▶ EXERCISE BRIEF: Given the records below, the lines starting at the line with "1000x558 pixels. How" and ending at the line with "Where should I" should be output exactly, both end lines kept and pictures left out.

▶ EXCERPTED DATA:

---+---

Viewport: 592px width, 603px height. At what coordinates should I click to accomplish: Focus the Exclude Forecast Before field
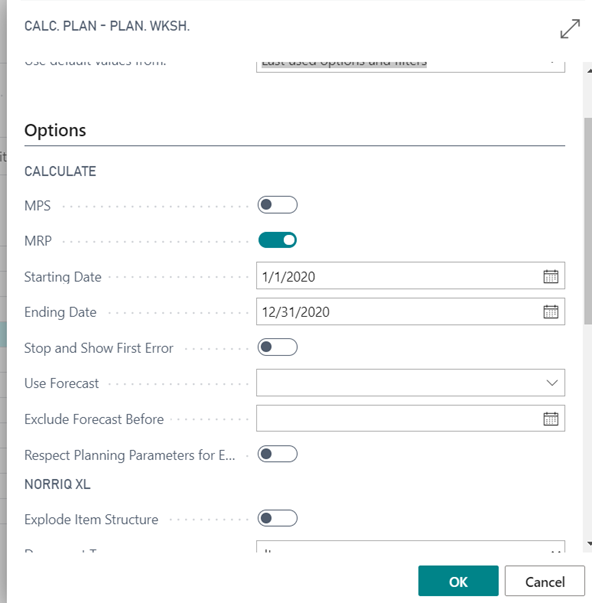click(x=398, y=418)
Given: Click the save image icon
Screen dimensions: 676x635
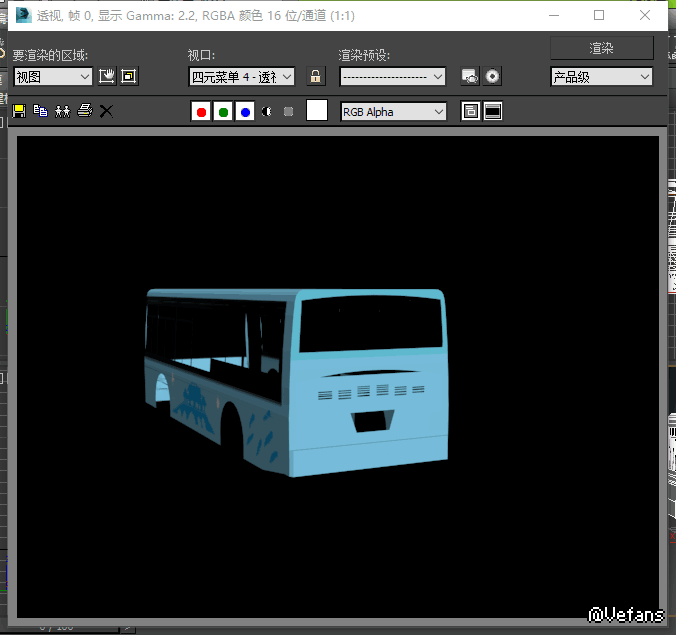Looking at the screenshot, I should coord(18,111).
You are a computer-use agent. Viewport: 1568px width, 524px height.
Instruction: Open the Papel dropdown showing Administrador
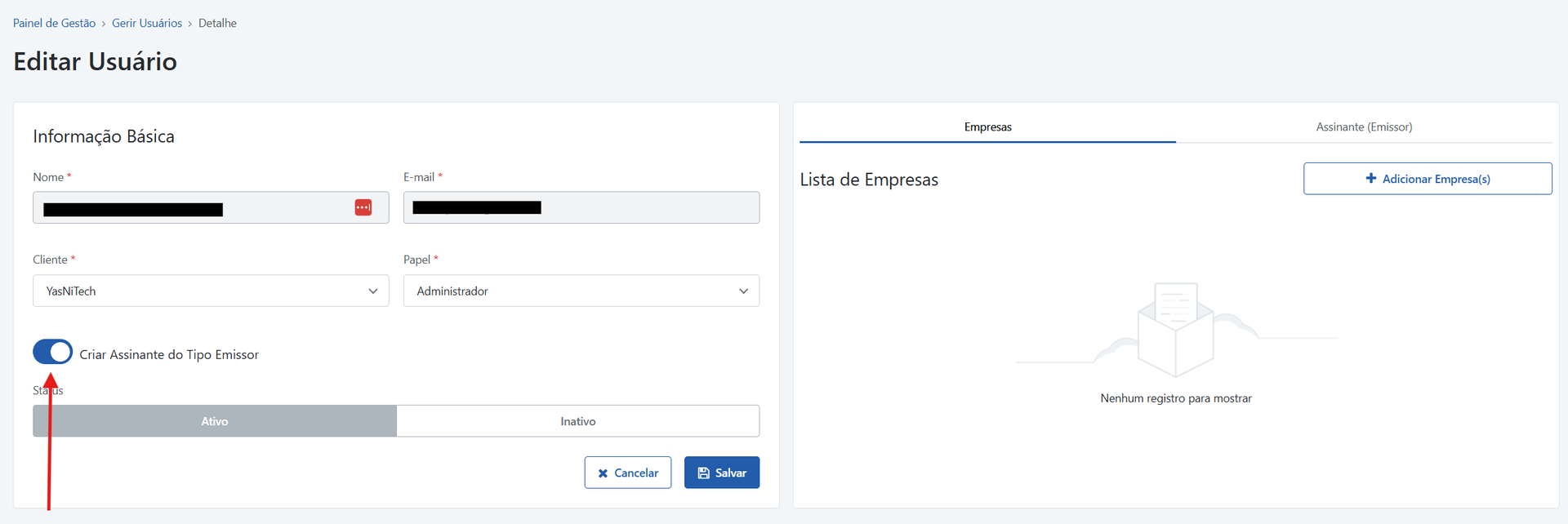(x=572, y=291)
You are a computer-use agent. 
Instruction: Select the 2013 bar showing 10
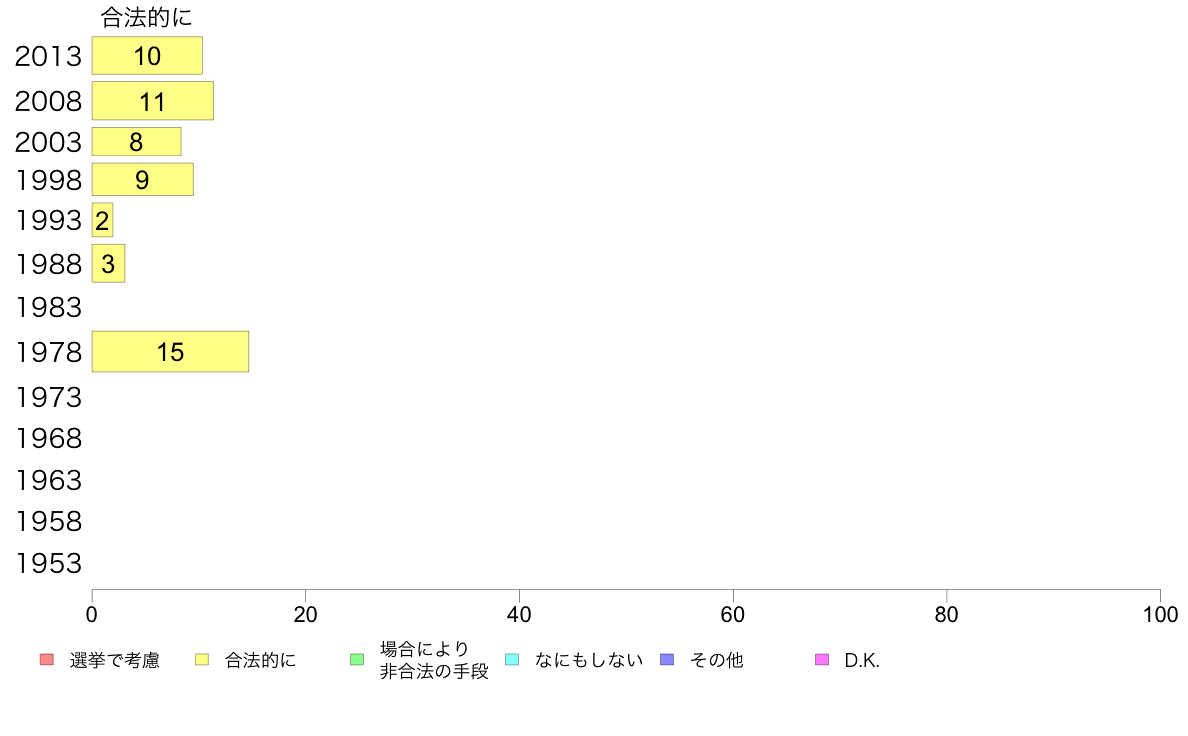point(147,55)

---+---

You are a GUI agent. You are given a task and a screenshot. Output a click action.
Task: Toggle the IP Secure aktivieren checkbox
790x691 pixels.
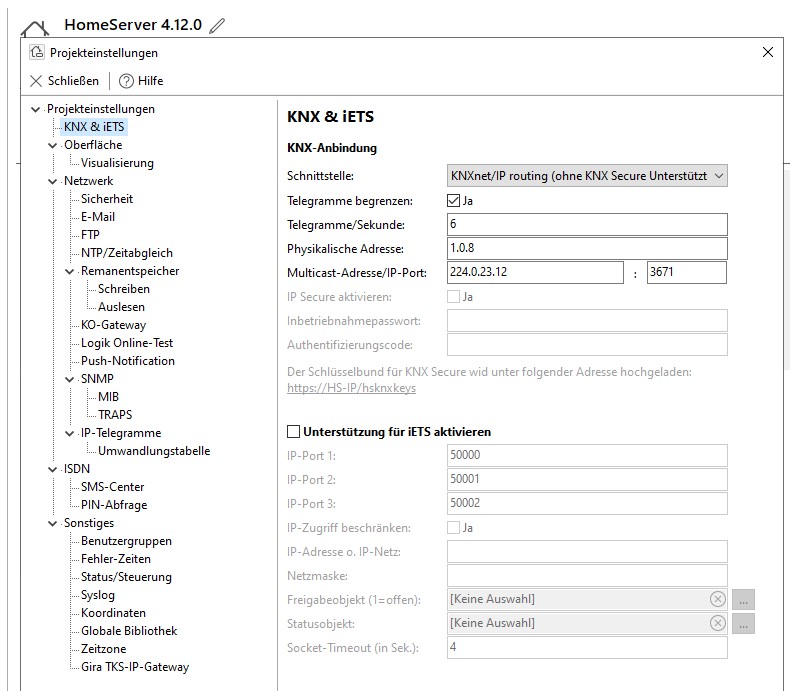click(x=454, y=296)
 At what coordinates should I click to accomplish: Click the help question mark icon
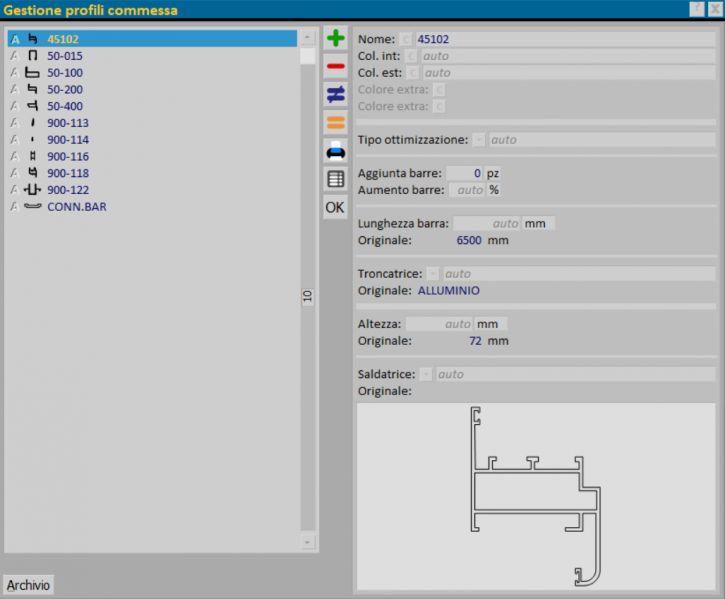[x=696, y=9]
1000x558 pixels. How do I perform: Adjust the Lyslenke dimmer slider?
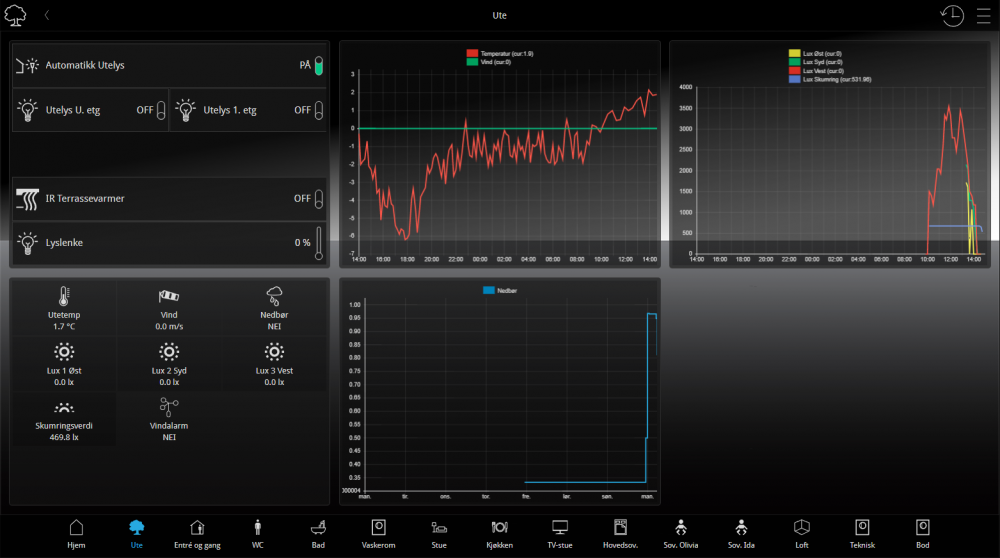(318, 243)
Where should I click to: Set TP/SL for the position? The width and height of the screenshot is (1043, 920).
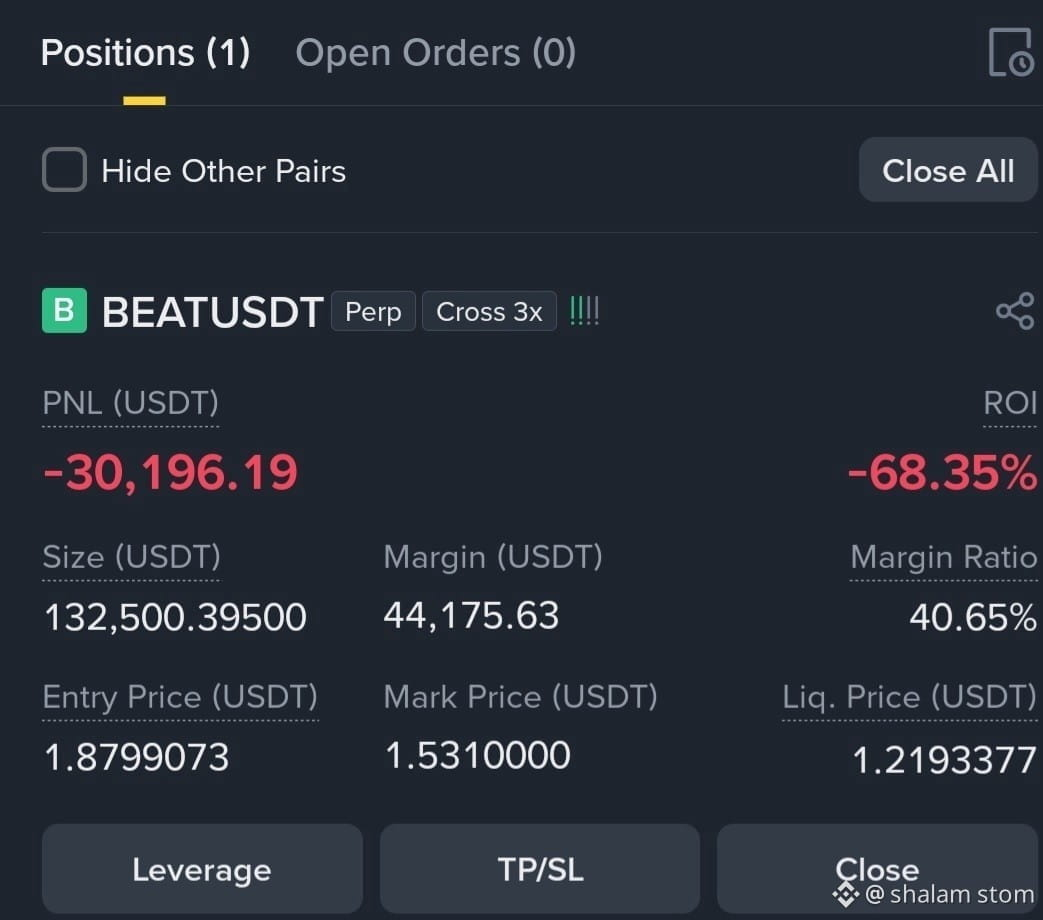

---+---

▶ RESULT OF THE EXERCISE:
1000x558 pixels. How do I perform: Adjust the Lyslenke dimmer slider?
(318, 243)
Where should I click to: Set TP/SL for the position? The width and height of the screenshot is (1043, 920).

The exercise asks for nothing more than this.